## What to do:
Restate the data exactly as given and keep the pictures out.

Stored data:
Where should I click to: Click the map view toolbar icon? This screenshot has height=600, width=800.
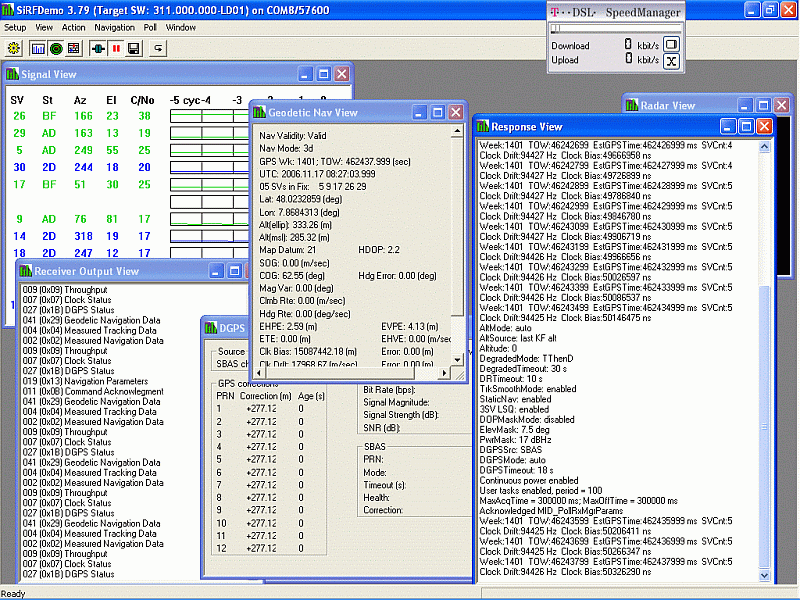[73, 48]
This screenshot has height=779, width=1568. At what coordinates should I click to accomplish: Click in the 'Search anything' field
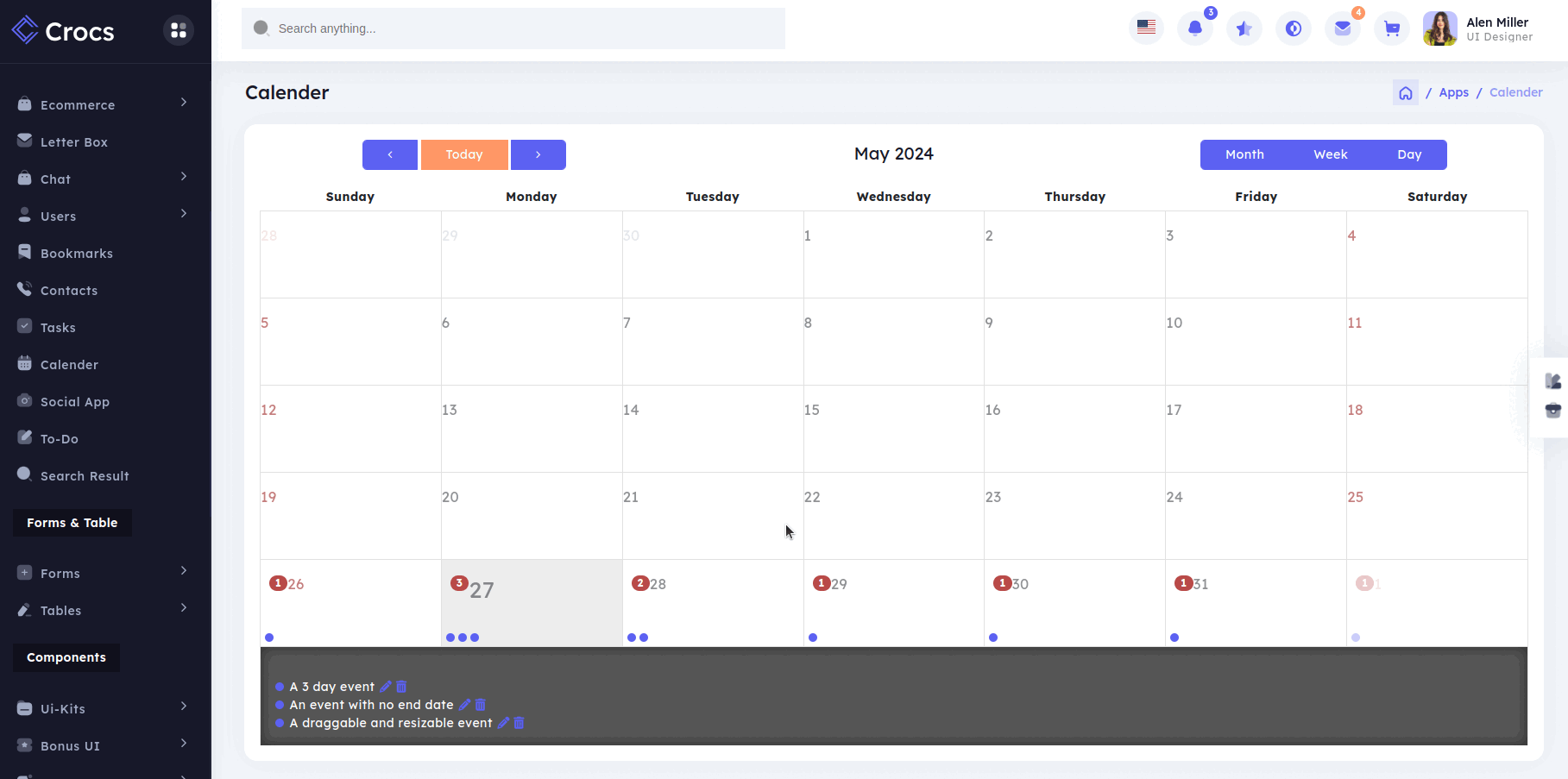(526, 28)
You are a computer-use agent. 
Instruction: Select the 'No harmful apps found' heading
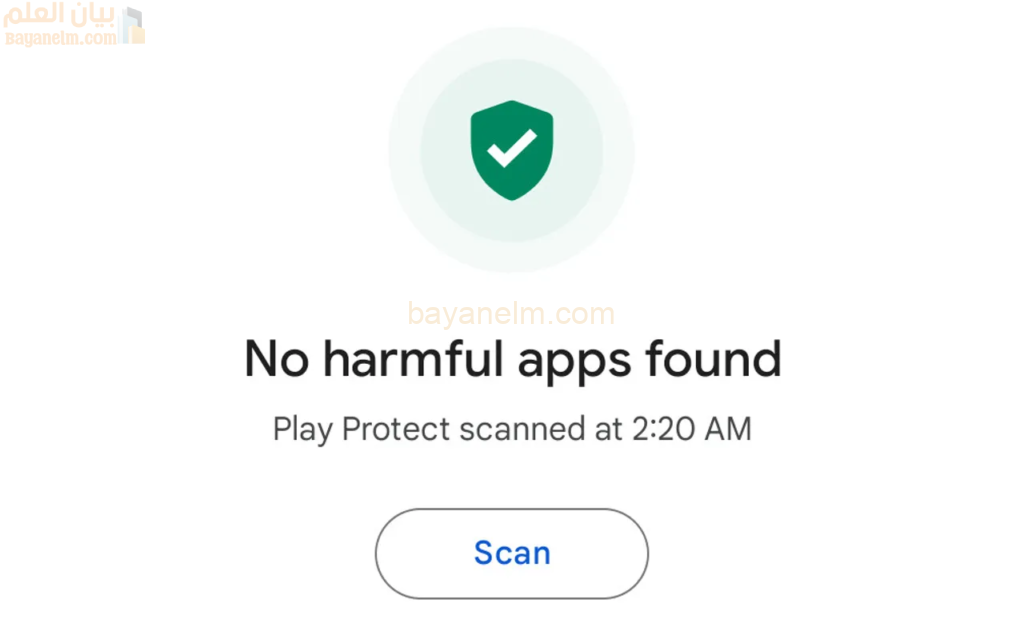[x=513, y=359]
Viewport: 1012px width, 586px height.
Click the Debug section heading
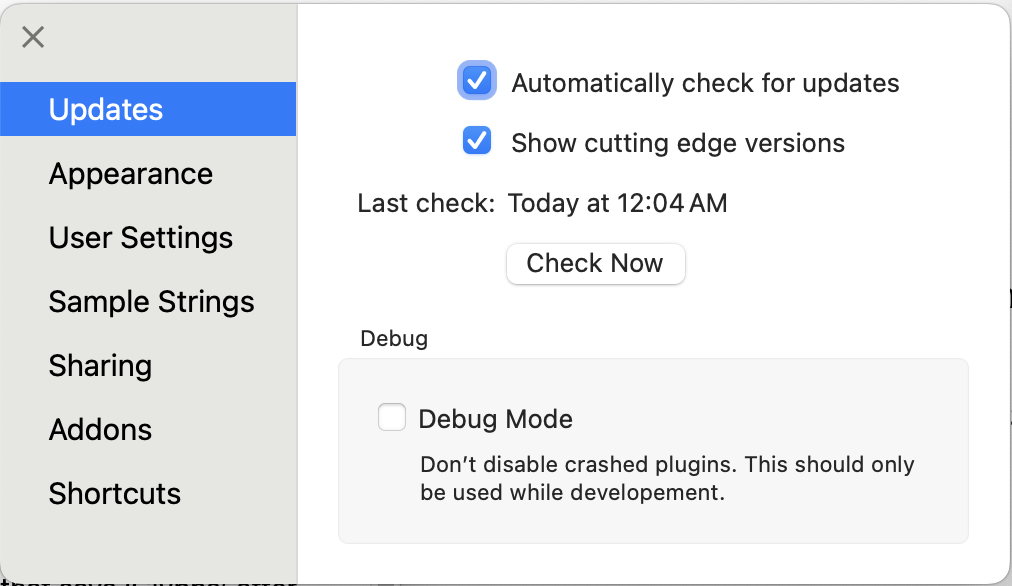[x=393, y=339]
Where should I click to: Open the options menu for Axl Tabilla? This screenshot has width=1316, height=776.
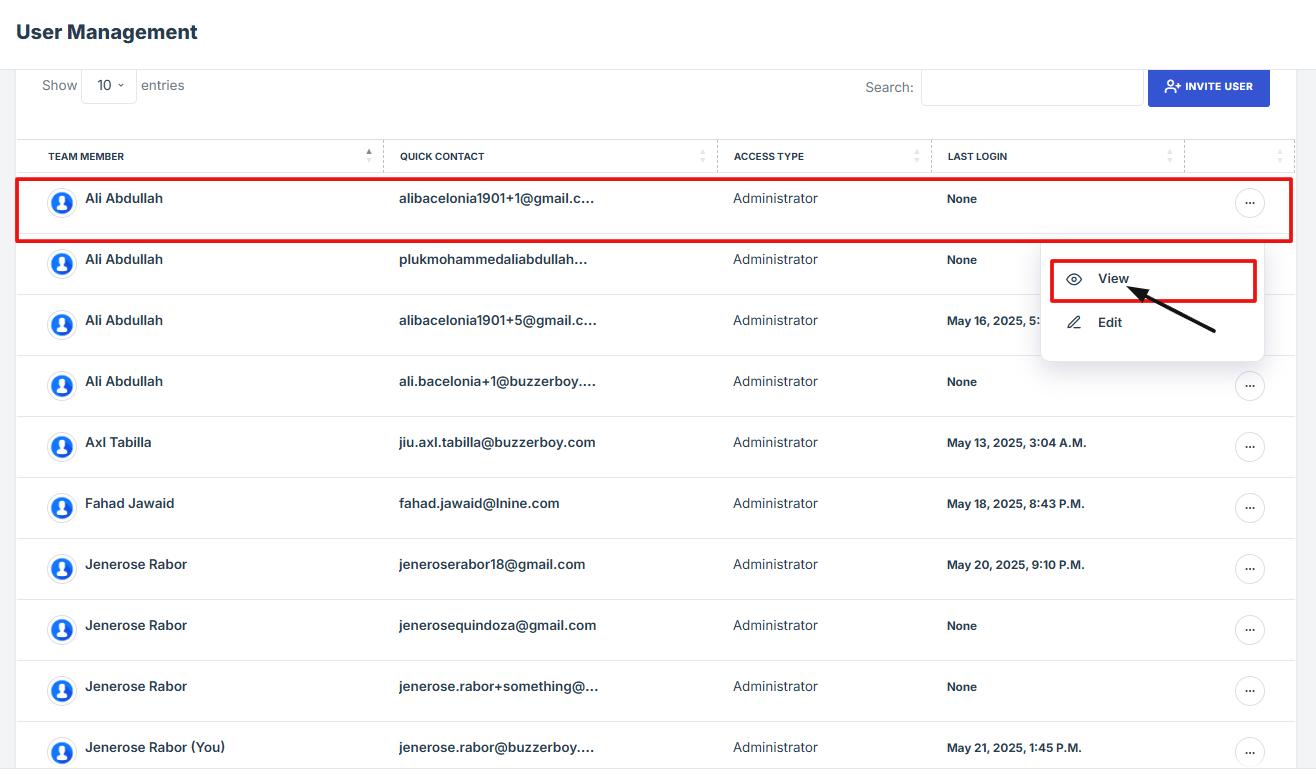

## Expected answer:
Where should I click to: Click the map view toolbar icon? This screenshot has height=600, width=800.
[73, 48]
This screenshot has height=779, width=1568. At what coordinates should I click to accomplish: Click in the 'Search anything' field
(526, 28)
You are a computer-use agent. 
Instruction: Select the 'No harmful apps found' heading
[x=513, y=359]
Viewport: 1012px width, 586px height.
Click the Debug section heading
[x=393, y=339]
Where should I click to: Open the options menu for Axl Tabilla? This screenshot has width=1316, height=776.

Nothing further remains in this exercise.